Стремясь научить студийцев профессиональным приемам, Дворецкий как-то провел занятия по редактуре. Хотел показать, что процесс работы над пьесой - это не только свободное сочинительство. Есть еще длительный период уточнения текста, учета театральных норм и интересов. Достаточно сложный и не всегда романтический труд.
- Какие мастерские тогда были в Советском Союзе?
- Наиболее известна лаборатория А. Н. Арбузова. У нас однажды была встреча с москвичами.
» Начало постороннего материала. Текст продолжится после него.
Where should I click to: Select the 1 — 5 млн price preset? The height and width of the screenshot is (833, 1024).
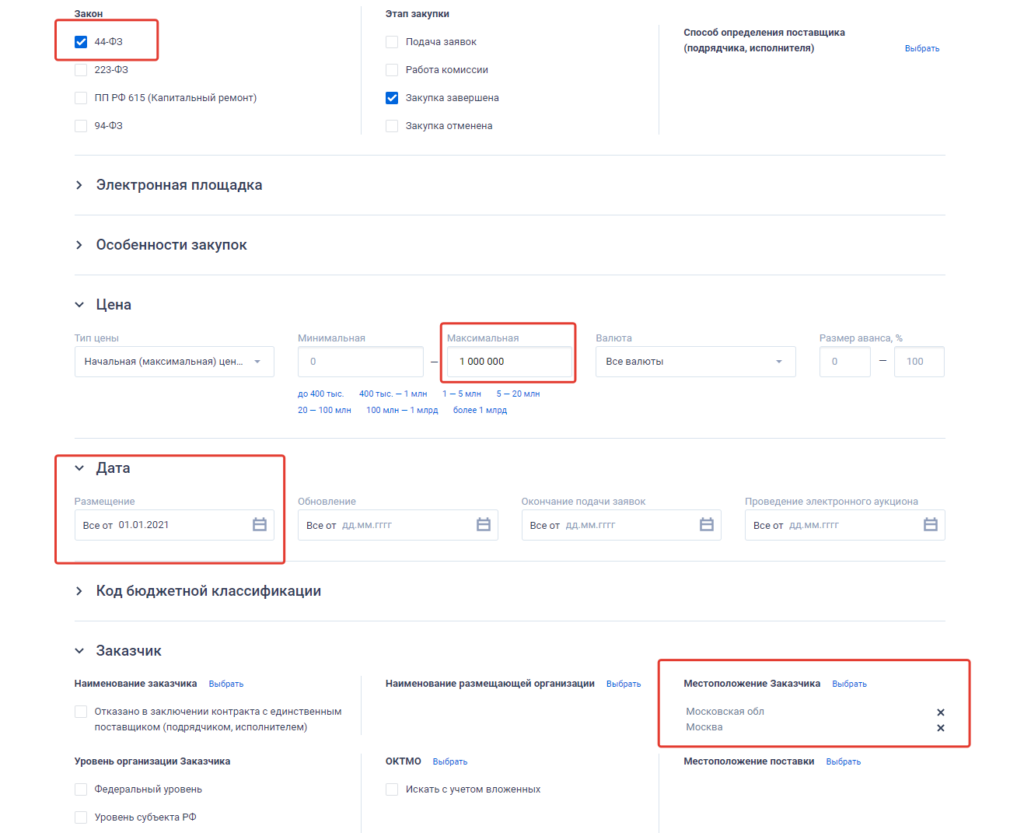click(462, 394)
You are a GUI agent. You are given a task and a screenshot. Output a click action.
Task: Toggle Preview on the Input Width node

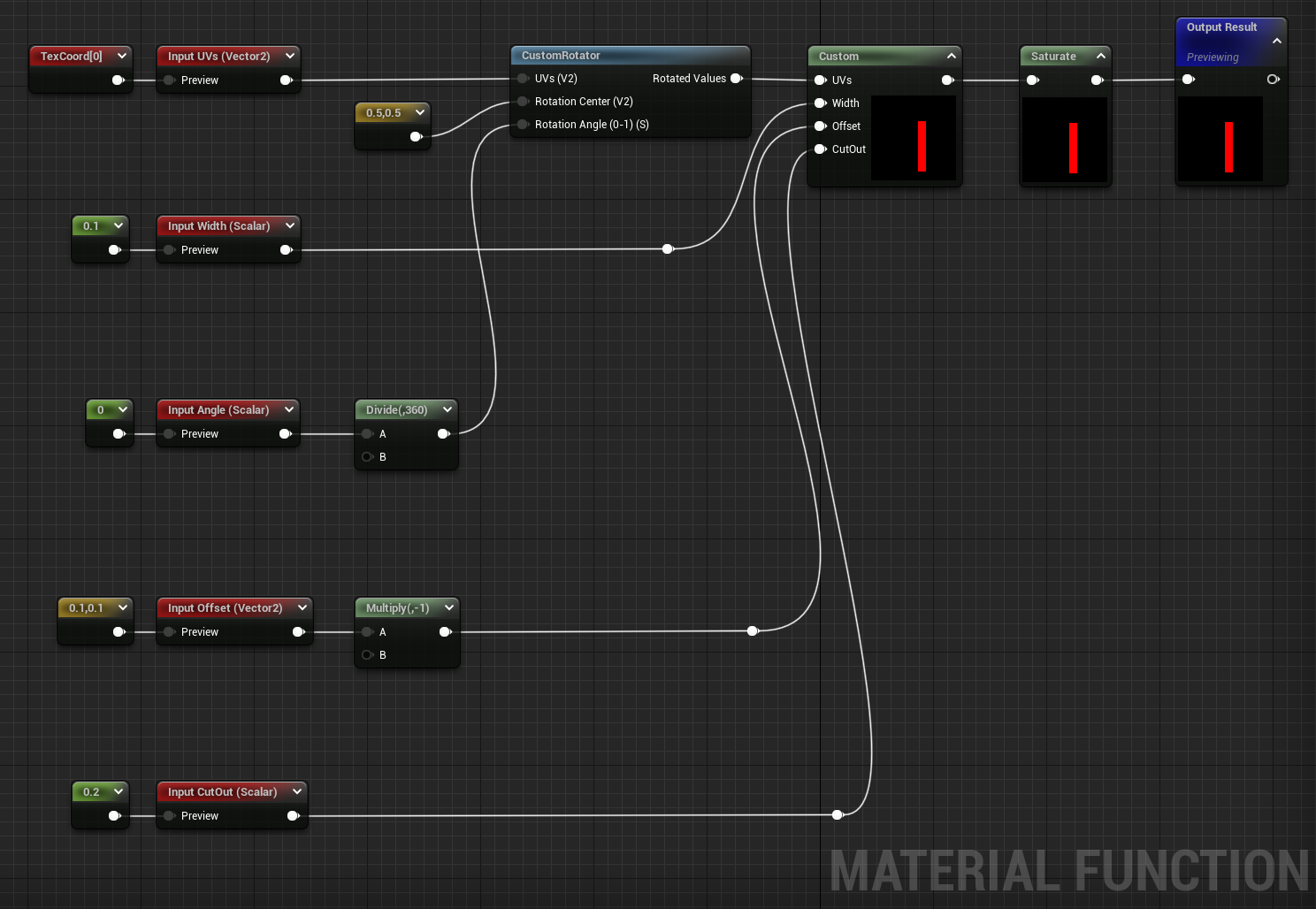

Они приехали большой группой во главе с Арбузовым, приехали и Петрушевская, и Славкин... Встреча состоялась в тот день, когда в Мастерскую поступил Александр Образцов. Сначала обсуждалась его пьеса "Пятеро", а потом была общая дискуссия о путях развития театра, о том, что происходит в Мастерской. Дворецкий тогда только закончил пьесу "Веранда в лесу", вот о ней был разговор. У него был такой педагогический прием: он однажды продекларировал, что в Мастерской все равны - и ученики, и руководитель. Поэтому он давал свои пьесы на обсуждение в Мастерскую. "Веранда в лесу", "Профессия Айзека Азимова", "Общество любителей кактусов" - он трижды "подставлялся", сильно рисковал, что о него поточат молодые зубы. Может, он и побаивался этого, но рисковал.
- Как и какие театры откликнулись в свое время на существование Мастерской?
- Любопытство проявляли многие. Вообще с театрами было некое сотрудничество. Если в театр "самотеком" попадала пьеса, казавшаяся интересной, но не имевшая по каким-то мотивам перспективы, то завлиты направляли автора к нам. Как сейчас говорят, рейтинг у Мастерской был достаточно высок, и интерес ко всему, что здесь создавалось, был постоянным.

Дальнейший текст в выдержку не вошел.